Gilvan
Vitorino C. S.
A
Proposta de Emenda à Constituição nº 33 - PEC 33 -, de 2012, de autoria do
Senador Aloysio Nunes (PSDB-SP), pretende instituir o critério biopsicológico
para relativizar a maioridade penal entre 16 e 18 anos. O indivíduo responderia
penalmente se constatada sua capacidade de “[...] compreender o caráter criminoso
de sua conduta [...]”. Ainda, a relativização dependeria da gravidade
do ato cometido.
A iniciativa
pode ser contestada segundo várias perspectivas. Pretendo fazê-lo tentando
elidir o argumento inserido na justificação que acompanha a proposta. Segundo o
proponente, não é insuperável a questão da possibilidade de se aferir o nível
de consciência acerca da ilicitude dos atos de um adolescente de 16 anos. Para
tanto, ainda segundo o Senador, levar-se-iam em conta “[...] seus antecedentes
pessoais, seu histórico familiar, as condições sócio-econômicas e culturais que
lhe foram impostas [...]”
Contudo,
a experiência demonstra que o sistema de justiça criminal é e sempre foi
seletivo, premiando afortunadas vítimas com a proteção e perseguindo desafortunados
indivíduos com as mais cruéis atividades do Estado – a criminalização e punição.
E quanto mais o sistema encontra meios pouco objetivos de atuação, mais grassa
a seletividade.
A lei antidrogas (Lei 11.343/2006) é um
exemplo que permite uma analogia pedagógica.
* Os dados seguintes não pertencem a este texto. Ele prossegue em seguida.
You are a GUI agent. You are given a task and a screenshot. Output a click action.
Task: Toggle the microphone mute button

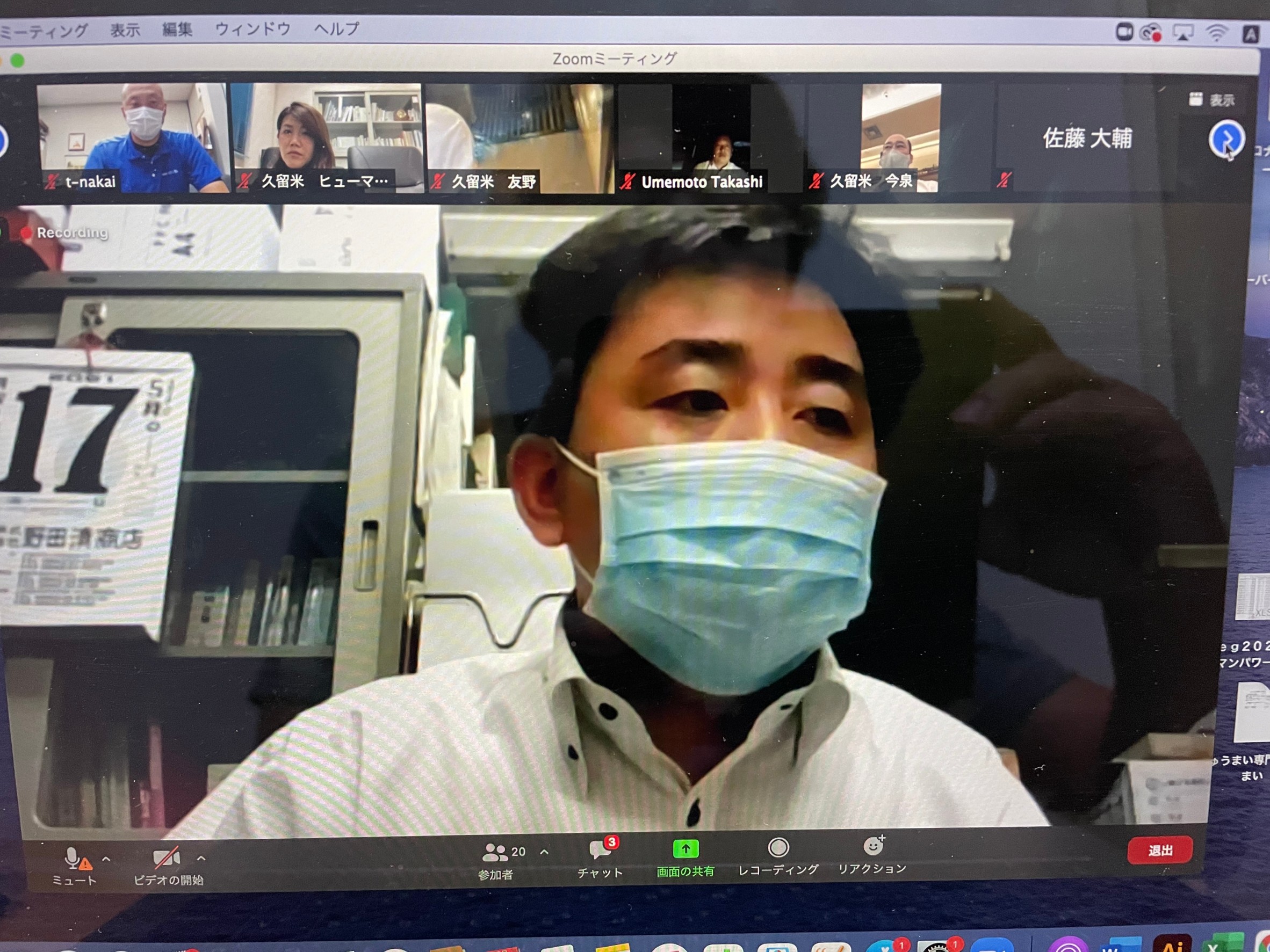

Em seu artigo 28, § 2º, lê-se: “Para
determinar se a droga destinava-se a consumo pessoal, o juiz atenderá à
natureza e à quantidade da substância apreendida, ao local e às condições em
que se desenvolveu a ação, às circunstâncias sociais e
pessoais, bem como à conduta e aos antecedentes do agente”. O resultado desse
leque de discricionariedade foi e tem sido desastroso: são muitos usuários
cumprindo pena de prisão como se fossem traficantes! E esses criminalizados são sempre os de baixa
escolaridade, negros, de vocabulário tosco, moradores da periferia, etc.
Embora
esta seletividade seja própria do sistema, não podendo ser extinta – a não ser,
segundo minha opinião e de grandes estudiosos do tema, pela sua abolição
(abolição da justiça criminal) -, o sistema penal de justiça exige objetividade
para que o grau de decidibilidade dos seus agentes (policiais, promotores de
justiça, juízes, etc) seja o menor possível e se evitem as discriminações. Ora,
deixar que alguém, mesmo peritos, decida se um indivíduo pode ou não responder
pelos seus atos na esfera penal, por um critério subjetivo, é perigoso, pois
gera insegurança para o processado.
Com
um critério biopsicológico, esperar que se aprofunde a criminalização de certos
indivíduos já predestinados ao cárcere não é exagero. Veja-se exemplo de
avaliação psicossocial que encontrei nos autos de uma ação contra um menor de
idade (de 15 anos), da Vara da Infância e Juventude de Vila Velha, feito por
uma assistente social e uma psicóloga. Na conclusão do Relatório Psicossocial,
pode-se ler: “O adolescente não apresenta identificação com a cultura associada
à prática de ato infracional como, por exemplo, o linguajar. Em sua fala,
coloca frequentemente que não pertence a esse mundo [...]”
Assim,
se a PEC 33 prosperar, mais ainda o sistema prisional será abarrotado com indivíduos
de um mundo de lá: o espaço da outridade, que não é o meu, é de outro. Pois
esta PEC não é para todos, é para o outro.